“Ah, yes; to be sure. How is he?” murmured the girl.

“He’s about the same this morning. But he got a little sleep. Keep him dosed with all the hot broth he’ll take. And say, roust me out at noon. I’ve had my breakfast. Now I’ll have a snooze. So long!”

He nodded, and crawled under the shade of the nearest bush, too drowsy to observe her look of dismay.

At noon, having learned that Winthrope’s condition showed little change, Blake ate a hearty meal, and at once set off down the cleft. He did not reappear until nightfall; though at intervals Miss Leslie had heard his step as he came up the ravine with his loads of thorn-brush.

This course of action became the routine for the following ten days. It was broken only by three incidents, all relating to the important matter of food supply. Winthrope had soon tired of broth, and showed such an insatiable craving for cocoanut milk that the stock on hand had become exhausted within the week.

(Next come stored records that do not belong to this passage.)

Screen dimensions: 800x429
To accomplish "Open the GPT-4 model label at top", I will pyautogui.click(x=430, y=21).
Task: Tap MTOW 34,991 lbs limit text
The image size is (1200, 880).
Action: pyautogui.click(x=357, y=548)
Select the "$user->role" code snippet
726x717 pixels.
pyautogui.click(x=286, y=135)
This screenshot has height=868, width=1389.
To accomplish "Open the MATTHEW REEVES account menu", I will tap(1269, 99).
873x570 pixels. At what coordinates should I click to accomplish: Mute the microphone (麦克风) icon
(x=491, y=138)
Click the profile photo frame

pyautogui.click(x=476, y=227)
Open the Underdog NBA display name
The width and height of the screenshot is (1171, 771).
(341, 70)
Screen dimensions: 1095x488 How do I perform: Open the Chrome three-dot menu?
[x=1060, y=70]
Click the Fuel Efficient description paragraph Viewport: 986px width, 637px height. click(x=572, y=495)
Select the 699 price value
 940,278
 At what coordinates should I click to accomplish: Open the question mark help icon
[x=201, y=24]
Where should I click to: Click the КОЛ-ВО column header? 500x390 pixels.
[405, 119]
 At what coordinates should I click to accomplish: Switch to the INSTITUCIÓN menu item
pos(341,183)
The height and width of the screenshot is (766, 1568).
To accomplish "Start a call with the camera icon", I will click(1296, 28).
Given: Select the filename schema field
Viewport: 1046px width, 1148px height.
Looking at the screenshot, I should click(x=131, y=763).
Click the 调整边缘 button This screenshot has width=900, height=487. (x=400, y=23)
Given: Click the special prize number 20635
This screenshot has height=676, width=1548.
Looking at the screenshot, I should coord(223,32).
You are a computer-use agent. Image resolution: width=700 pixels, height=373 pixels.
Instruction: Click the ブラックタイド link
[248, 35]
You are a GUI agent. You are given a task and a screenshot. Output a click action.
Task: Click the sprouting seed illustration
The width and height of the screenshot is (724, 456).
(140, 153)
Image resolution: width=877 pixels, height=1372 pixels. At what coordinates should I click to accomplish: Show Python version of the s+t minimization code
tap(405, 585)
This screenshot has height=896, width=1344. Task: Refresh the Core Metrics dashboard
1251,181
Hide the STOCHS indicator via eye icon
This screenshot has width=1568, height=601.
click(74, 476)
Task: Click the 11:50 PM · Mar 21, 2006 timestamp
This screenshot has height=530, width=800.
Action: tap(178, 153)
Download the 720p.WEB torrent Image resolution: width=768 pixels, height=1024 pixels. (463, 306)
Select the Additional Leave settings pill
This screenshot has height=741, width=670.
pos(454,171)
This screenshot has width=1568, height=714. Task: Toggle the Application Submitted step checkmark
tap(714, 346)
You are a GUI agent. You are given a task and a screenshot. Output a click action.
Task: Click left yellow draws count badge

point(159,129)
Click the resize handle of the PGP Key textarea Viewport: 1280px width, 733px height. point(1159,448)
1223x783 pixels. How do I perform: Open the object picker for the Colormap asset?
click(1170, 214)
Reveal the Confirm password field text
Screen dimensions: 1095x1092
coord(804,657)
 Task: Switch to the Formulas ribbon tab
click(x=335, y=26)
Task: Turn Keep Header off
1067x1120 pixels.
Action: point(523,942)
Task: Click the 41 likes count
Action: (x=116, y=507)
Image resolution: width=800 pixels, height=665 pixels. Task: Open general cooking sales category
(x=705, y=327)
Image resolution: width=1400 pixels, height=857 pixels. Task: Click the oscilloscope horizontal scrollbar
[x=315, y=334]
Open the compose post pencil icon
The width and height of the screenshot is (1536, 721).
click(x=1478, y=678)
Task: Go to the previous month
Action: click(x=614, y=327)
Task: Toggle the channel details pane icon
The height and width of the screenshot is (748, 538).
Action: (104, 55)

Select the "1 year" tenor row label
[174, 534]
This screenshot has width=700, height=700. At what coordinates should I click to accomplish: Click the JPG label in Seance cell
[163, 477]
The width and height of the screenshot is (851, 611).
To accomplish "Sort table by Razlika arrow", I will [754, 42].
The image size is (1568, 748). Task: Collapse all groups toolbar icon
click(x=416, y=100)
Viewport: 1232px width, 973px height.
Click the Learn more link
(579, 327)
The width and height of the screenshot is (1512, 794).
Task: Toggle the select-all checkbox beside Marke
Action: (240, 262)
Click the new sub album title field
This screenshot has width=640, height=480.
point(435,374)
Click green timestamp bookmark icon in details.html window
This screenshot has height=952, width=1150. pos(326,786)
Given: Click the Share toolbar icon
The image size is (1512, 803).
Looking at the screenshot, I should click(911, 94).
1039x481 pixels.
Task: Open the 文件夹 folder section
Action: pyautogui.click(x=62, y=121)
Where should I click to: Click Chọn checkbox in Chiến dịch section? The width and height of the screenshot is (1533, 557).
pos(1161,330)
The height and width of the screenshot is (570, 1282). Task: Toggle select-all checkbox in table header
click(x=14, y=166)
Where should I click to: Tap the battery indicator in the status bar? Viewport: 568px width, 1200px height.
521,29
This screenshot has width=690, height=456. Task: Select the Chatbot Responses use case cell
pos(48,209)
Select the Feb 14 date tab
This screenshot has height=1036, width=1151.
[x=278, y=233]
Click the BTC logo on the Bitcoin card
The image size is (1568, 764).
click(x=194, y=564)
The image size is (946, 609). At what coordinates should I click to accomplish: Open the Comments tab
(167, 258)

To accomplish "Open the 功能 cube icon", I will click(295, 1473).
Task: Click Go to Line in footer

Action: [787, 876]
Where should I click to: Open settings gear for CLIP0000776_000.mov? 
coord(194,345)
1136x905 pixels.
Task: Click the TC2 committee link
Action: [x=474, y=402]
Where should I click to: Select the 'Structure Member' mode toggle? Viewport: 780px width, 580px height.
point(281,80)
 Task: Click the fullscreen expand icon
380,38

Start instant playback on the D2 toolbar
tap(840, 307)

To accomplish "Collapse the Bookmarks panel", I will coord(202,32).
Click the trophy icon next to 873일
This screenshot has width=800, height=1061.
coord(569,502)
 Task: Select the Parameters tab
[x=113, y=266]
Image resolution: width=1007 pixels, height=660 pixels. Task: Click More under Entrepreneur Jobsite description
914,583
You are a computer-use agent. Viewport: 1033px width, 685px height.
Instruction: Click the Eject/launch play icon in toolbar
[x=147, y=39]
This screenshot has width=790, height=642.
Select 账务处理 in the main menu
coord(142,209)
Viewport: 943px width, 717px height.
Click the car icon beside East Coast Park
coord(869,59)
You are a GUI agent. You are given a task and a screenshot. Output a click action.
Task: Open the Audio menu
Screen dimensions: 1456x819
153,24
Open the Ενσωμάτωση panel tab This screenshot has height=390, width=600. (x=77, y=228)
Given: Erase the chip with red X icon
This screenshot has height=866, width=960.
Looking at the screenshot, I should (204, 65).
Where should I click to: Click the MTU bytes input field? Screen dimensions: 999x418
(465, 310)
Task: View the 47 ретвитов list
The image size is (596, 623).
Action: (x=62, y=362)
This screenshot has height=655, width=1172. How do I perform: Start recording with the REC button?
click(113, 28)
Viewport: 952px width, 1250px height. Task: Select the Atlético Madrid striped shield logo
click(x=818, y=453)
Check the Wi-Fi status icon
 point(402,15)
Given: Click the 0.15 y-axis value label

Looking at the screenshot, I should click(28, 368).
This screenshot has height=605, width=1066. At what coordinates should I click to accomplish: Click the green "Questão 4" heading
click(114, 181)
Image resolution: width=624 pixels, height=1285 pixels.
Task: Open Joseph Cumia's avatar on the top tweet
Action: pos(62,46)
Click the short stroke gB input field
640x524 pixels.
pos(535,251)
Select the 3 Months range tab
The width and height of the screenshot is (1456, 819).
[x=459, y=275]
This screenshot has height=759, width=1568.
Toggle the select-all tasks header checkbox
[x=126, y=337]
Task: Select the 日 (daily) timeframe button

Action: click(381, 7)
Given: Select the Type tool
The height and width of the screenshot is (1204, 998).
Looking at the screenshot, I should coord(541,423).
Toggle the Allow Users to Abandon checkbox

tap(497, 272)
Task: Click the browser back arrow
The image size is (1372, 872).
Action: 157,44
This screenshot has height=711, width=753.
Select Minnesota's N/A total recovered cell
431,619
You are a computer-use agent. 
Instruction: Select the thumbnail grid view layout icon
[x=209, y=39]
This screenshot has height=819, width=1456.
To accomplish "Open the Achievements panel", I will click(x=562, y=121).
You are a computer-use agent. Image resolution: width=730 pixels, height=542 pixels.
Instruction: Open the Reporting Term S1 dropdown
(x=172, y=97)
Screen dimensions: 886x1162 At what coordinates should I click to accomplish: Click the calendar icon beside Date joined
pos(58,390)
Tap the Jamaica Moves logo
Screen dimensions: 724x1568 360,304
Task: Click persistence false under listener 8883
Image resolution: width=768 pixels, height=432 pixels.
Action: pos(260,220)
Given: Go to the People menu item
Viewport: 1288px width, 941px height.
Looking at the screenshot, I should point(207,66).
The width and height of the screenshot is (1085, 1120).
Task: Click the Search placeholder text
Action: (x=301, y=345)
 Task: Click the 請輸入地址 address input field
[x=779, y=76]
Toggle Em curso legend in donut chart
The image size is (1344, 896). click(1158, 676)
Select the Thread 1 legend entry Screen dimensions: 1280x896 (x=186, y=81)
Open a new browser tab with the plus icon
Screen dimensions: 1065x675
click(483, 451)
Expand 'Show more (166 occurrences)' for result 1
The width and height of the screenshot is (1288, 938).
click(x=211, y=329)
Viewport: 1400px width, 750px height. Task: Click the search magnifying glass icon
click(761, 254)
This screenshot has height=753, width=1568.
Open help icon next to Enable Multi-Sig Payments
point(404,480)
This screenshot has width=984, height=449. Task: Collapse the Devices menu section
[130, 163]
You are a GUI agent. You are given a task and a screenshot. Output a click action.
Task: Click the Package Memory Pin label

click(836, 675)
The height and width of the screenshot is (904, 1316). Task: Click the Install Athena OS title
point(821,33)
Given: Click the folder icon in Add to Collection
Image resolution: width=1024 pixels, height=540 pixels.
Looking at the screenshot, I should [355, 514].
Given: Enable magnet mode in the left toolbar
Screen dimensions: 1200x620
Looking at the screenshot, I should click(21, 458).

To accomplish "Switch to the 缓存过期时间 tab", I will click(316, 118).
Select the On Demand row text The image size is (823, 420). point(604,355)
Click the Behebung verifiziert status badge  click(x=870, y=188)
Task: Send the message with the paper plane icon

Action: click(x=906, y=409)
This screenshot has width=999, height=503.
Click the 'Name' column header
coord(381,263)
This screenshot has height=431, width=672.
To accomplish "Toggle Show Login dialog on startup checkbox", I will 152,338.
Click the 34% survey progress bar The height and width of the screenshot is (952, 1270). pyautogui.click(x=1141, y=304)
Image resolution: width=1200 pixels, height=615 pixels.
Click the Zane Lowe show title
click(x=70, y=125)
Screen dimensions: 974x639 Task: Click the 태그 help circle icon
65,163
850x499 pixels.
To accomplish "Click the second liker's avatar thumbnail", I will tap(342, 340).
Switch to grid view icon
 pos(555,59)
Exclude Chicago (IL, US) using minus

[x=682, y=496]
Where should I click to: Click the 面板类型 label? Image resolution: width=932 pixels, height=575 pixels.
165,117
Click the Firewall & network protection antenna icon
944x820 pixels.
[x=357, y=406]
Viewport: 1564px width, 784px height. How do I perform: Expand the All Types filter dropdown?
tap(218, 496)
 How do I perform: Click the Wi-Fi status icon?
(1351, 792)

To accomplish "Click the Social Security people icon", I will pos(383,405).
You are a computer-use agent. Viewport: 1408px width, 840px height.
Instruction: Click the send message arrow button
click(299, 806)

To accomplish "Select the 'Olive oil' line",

The day after, Blake took the rope ladder, as he called the tangle of knotted creepers, and went off towards the north end of the cleft. When he returned, a little before dark, the lower part of his trousers was torn to shreds, and the palms of his hands were blistered and raw; but he carried a heavy load of cocoanuts. After a vain attempt to climb the giant palms on the far side of the river, he had found another grove near at hand, in the little plain, and had succeeded in reaching the tops of two of the smaller palms.

Under his directions, Miss Leslie clarified a bowl of bird fat–goose-grease, Blake called it,–and dressed his hands. Yet even with the bandages which she made of soft inner bark and the handkerchiefs, he was unable to handle the thorn-brush the following day. Unfortunately for him, he was not content to sit idle. During the night he had cut a bamboo fishing-pole and lengthened Miss Leslie’s line of plaited cocoanut-fibre with a long catgut leader. In the afternoon he completed his outfit with a hairpin hook and a piece of half-dried meat.

He was back an hour earlier than usual, and he brought with him a dozen or more fair-sized fish. His mouth was watering over the prospective feast, and Miss Leslie showed herself hardly less eager for a change from their monotonous diet. As the fish were already dressed, she raked up the coals and quickly contrived a grill of green bamboos.

When the odor of the broiling fish spread about in the still air, even Winthrope sniffed and turned over, while Blake watched the crisping delicacies with a ravenous look. Unable to restrain himself, he caught up the smallest fish, half cooked, and bolted it down with such haste that he burnt his mouth. He ran over to the spring for a drink, and Winthrope cackled derisively.

Miss Leslie was too absorbed in her cooking to observe the result of Blake’s greediness. She had turned the fish for the last time, and was about to lift them off the fire, when Blake came running back, and sent grill and all flying with a violent kick.